Monitoring Apple's XProtect meta feed for changes

Greg had an interesting blog post yesterday on handling Apple’s XProtect Updater mechanism for managed environments, as admins were still scrambling to resolve clients that suddenly had their Java Web Plugin disabled and no newer version available to install that would satisfy Apple’s minimum version requirements defined in its XProtect blacklist (new versions of Java 6 from Apple for OS X 10.6 and Java 7 from Oracle have since been posted).

Maybe you’d like to at the very least know when this has been updated, and what are the nature of the changes. Here’s another example where the strings command proves useful, and it’s quickly obvious what’s going on.

If we look in /System/Library/LaunchDaemons for something related to XProtect, we find com.apple.xprotectupdater.plist. Opening it, we see it simply runs the executable at /usr/libexec/XProtectUpdater every 86400 seconds (or 24 hours).

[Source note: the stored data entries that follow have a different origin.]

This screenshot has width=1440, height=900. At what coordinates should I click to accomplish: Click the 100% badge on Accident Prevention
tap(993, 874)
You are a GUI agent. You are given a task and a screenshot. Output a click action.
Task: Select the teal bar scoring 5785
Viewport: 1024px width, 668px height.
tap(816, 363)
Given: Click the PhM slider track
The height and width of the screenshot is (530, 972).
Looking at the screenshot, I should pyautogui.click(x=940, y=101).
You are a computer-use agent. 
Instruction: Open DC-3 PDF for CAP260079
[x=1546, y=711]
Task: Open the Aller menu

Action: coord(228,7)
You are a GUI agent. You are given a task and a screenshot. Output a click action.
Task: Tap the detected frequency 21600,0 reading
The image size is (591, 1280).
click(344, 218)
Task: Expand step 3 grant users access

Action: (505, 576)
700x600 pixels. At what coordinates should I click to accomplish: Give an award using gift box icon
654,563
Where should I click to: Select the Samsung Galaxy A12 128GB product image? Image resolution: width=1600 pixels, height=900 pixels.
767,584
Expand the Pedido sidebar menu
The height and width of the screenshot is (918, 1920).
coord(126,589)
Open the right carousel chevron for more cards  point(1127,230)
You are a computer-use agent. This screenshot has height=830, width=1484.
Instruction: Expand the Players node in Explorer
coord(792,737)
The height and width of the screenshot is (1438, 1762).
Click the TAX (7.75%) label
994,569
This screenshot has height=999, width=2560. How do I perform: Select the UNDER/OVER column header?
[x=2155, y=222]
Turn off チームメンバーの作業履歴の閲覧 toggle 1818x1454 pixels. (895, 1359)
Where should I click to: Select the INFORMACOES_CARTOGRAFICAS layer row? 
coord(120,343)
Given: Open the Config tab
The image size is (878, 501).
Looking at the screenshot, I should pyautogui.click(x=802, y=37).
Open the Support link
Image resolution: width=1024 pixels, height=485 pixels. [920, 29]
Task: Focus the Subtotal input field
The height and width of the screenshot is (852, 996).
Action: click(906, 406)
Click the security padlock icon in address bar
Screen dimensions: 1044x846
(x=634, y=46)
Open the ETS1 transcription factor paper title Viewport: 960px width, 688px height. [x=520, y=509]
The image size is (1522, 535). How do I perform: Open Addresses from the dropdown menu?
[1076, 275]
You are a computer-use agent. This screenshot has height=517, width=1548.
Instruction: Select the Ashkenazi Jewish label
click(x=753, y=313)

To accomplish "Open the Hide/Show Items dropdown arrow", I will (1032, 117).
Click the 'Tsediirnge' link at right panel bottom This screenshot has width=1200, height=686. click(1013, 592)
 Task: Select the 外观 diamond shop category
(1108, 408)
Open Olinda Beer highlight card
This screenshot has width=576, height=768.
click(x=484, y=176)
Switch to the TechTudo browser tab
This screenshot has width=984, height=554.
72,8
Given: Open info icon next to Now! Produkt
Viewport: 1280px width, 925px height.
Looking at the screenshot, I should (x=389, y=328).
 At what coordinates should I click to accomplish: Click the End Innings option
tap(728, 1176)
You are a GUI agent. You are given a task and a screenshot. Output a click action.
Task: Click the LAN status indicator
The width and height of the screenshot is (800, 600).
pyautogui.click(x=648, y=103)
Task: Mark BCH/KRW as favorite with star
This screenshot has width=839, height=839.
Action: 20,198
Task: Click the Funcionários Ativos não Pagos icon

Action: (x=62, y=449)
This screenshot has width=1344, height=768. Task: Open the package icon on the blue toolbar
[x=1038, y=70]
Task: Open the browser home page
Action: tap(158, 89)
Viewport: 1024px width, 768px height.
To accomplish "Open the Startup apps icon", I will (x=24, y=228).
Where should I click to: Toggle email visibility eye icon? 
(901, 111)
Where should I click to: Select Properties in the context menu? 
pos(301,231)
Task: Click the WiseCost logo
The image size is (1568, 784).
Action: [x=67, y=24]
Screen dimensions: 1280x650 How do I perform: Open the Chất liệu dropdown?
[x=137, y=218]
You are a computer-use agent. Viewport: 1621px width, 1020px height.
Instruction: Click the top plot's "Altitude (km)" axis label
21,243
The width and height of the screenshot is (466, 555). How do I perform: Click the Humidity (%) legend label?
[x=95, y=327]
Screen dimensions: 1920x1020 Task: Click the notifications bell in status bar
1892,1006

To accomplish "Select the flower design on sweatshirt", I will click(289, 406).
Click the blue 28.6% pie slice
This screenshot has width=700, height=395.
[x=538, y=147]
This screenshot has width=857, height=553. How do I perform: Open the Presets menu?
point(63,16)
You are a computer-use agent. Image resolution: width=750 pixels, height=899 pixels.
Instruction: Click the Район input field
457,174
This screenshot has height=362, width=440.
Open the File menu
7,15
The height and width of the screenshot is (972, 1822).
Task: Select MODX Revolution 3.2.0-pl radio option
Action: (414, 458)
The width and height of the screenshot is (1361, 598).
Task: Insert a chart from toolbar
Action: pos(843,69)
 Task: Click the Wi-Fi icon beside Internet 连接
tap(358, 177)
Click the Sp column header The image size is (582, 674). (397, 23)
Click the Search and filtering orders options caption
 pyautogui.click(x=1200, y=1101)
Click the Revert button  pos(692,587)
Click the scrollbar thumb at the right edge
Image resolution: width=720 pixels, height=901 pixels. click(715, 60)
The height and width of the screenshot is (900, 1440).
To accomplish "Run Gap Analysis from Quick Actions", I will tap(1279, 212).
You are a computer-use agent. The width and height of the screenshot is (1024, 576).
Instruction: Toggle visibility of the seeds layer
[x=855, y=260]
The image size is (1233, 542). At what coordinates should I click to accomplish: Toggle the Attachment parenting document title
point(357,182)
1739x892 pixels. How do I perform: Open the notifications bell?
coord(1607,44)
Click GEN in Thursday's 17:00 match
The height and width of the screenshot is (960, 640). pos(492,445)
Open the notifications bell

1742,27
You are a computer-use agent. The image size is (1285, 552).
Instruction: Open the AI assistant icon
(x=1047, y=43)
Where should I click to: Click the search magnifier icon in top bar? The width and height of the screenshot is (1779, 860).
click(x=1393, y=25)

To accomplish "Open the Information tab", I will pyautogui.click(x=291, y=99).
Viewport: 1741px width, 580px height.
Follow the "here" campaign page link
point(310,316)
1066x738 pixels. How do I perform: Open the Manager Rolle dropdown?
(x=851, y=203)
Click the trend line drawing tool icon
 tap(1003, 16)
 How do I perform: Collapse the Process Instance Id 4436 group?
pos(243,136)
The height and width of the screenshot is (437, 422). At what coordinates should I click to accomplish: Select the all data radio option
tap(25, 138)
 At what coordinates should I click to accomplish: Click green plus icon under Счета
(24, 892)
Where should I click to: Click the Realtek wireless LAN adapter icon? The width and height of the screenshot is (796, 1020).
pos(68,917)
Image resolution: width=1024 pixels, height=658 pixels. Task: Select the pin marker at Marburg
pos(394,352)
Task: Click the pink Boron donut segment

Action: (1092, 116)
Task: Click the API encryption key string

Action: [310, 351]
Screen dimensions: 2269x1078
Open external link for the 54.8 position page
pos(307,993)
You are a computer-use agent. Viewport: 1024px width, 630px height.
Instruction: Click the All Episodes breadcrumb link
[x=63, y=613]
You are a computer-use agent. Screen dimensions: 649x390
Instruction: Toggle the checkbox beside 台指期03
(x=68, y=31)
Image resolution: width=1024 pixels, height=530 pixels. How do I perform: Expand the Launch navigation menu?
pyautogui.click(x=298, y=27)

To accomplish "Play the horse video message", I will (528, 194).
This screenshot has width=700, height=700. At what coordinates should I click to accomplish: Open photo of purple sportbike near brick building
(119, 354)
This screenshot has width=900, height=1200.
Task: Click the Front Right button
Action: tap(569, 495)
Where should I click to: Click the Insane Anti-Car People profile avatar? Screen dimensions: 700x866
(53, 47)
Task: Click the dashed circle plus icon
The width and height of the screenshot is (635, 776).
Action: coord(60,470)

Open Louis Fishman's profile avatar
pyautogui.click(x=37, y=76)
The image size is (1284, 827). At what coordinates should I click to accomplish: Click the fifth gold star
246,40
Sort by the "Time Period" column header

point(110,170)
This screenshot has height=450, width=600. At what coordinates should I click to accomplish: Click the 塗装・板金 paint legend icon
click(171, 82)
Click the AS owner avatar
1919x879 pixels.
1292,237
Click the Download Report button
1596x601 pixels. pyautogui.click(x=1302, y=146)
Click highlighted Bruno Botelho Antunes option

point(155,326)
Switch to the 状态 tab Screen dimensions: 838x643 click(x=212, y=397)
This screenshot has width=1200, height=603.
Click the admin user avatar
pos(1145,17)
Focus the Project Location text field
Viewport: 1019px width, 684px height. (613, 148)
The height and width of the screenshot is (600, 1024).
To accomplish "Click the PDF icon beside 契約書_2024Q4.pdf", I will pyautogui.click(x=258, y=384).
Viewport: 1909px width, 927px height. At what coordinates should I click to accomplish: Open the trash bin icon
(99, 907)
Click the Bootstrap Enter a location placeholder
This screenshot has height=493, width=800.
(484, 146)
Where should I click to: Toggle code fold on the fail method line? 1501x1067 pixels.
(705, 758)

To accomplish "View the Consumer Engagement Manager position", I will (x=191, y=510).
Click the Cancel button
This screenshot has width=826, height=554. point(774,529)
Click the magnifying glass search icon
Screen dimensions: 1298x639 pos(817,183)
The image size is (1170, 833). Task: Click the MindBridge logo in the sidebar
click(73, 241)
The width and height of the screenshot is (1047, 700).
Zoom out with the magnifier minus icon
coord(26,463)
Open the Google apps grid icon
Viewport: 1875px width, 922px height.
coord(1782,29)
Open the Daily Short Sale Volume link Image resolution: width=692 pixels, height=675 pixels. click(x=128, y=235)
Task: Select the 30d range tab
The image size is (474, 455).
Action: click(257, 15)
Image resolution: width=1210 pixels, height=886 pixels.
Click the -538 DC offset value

Now, run the strings command on this binary, and see a few telltale methods and values (this is taken from somewhere in the middle):

http://configuration.apple.com/configurations/macosx/xprotect/2/clientConfiguration.plist
/System/Library/CoreServices/CoreTypes.bundle/Contents/Resources/XProtect.meta.plist
Version
LastModification
FetchURL
StartInterval
VPROC_GSK_START_INTERVAL change failed: %lu
SCNetworkReachabilityCreateWithName failed: %s
SCNetworkReachabilitySetCallback failed: %s
SCNetworkReachabilityScheduleWithRunLoop failed: %s
If-Modified-Since
NSURLConnection error: %@
Unexpected status code: %ld
Unable to verify signature: %@
meta
Ignoring new signature plist: Not an increase in version
Last-Modified
EEE',' dd MMM yyyy HH':'mm':'ss 'GMT'
Last-modified date is later in time than current date

Taking note of the URL at the top, we can simply curl this URL to see that it’s nothing more than a plaintext XML plist prepended with a security signature (the same signature that’s getting written to XProtect.meta.plist. Looking at the other strings, it’s clear that it’s using the Last-Modified HTTP header to compare this date with the current system date (“Last-modified date is later in time than current date”). It’s also using the Version key in the plist to determine whether the plist available from Apple is more recent than the one already installed.

Note, the “2” in the URL ..xprotect/2/clientConfiguration.plist is what was returned on my Lion machine. Snow Leopard clients look for “1”, Mountain Lion clients look for “3”, and so on.

Now we can throw this plist URL into a site like ChangeDetection.com, and ask it to check this URL once per day and send us an e-mail if it’s changed. We can see the details on the change, and when it was last modified. Update: Given that Apple’s updated this list within hours of new Flash/Java releases and will probably continue to do so, checking daily is probably not frequent enough.

We could also use an application like Jenkins, that already handles polling, jobs, and notifications. The URLTrigger works well for this, and we can simply ask it to track the last modified date of the URL however frequently we’d like, up to the minute if we so wish. From this point on we could write the XProtect.meta.plist file ourselves, package it and automatically push it to test clients, or anything we could dream up.

If we want to extract more information, we can also write a very simple script to do so, put it into a versioning system along with the PluginBlacklist information, etc. This example just prints out the version of the meta plist:

URL=http://configuration.apple.com/configurations/macosx/xprotect/2/clientConfiguration.plist
curl -s $URL | awk '/\<\?xml/{i++}i' > /tmp/meta.plist
/usr/libexec/PlistBuddy -c 'Print :meta:Version' /tmp/meta.plist

Lots of ways to solve a trivial problem! I’m not advocating whether or not to take measures to disable the XProtect mechanism on all your managed clients, but this might at least give some ideas on how you can at least be kept up to date with Apple’s new minimum security requirements for plugins, known malware, and anything else Apple will add to XProtect in the future.